Estados Unidos venderá terapia genética que corrige cegueira por R$ 27 milhões

Os Estados Unidos irão fornecer terapia genética contra a degeneração hereditária da retina – condição que pode levar a cegueira total – por US$ 850 mil. O medicamento é administrado em uma única dose e corrige as mutações no gene que causa a cegueira. Esse gene conhecido como RPE65 fornece instruções para reações químicas da visão normal que são essenciais.

Em meio a debates sobre o preço alto dos medicamentos no EUA, especialmente os inovadores, o Luxturna ainda é o primeiro medicamento norte-americano baseado na terapia genética.

O custo do medicamento será de US$ 425 mil por cada olho, porém o preço final ficará abaixo de US$ 1 milhão, que era o estimado no início quando foi autorizado pela agência de medicamentos dos EUA, em dezembro de 2017. Os exames realizados para a comprovação da eficácia do Luxturna foi comparado em 9 de cada 10 pacientes testados, pelo menos durante um período de dois anos e meio, obtendo bons resultados.

Atualmente nos Estados Unidos, 2 mil pessoas vivem com a doença, que faz com que a pessoa perca a visão ao longo do tempo até virar uma cegueira completa.

O tratamento realizado em cada olho com o Luxturna é realizado em dias separados, com no mínimo seis dias entre os procedimentos cirúrgicos.
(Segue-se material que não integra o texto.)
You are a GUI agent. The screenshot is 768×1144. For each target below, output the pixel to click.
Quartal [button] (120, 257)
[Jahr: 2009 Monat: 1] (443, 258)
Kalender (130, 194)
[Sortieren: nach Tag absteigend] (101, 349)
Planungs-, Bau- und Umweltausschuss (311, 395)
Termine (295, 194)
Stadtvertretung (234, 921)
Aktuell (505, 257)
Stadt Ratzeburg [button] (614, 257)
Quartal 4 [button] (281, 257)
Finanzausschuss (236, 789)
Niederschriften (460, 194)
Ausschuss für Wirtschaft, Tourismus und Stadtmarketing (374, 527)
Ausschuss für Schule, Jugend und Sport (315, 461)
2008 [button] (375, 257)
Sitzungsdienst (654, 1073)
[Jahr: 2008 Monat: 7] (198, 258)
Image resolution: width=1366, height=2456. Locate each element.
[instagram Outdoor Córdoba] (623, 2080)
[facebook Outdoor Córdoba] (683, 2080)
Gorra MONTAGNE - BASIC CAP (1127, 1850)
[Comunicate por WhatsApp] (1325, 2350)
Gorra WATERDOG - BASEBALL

Ele é realizado através de injeção subretiniana por um médico com experiência na realização de cirurgia intraocular. As reações adversas do tratamento vão de vermelhidão no olho até a catarata.

Os pacientes com tratamento não efetivo serão reembolsados pela empresa e os pagamentos serão autorizados por etapas, informou o France Presse. A empresa segue a tendência dos laboratórios de biotecnologia, e continua com enfoque adotado pelo Novartis, um laboratório na Suíça que comercializa o Kymriah, utilizado no tratamento de leucemia em crianças e adultos.

O medicamento Spinoza, também segue os padrões, que é utilizado para o tratamento de atrofia muscular desenvolvido pela Biogen, Ionis Pharmaceuticals e do Soliris, que trata doenças renais fabricado pela Alexion Pharmaceuticals. O preço médio de ambos é de US$ 750 mil.

O medicamento considerado como o mais caro do mundo é o Glybera utilizado para o tratamento de diversas doenças genéticas, comercializado pela grupo holandês UniQure por US$ 1 milhão.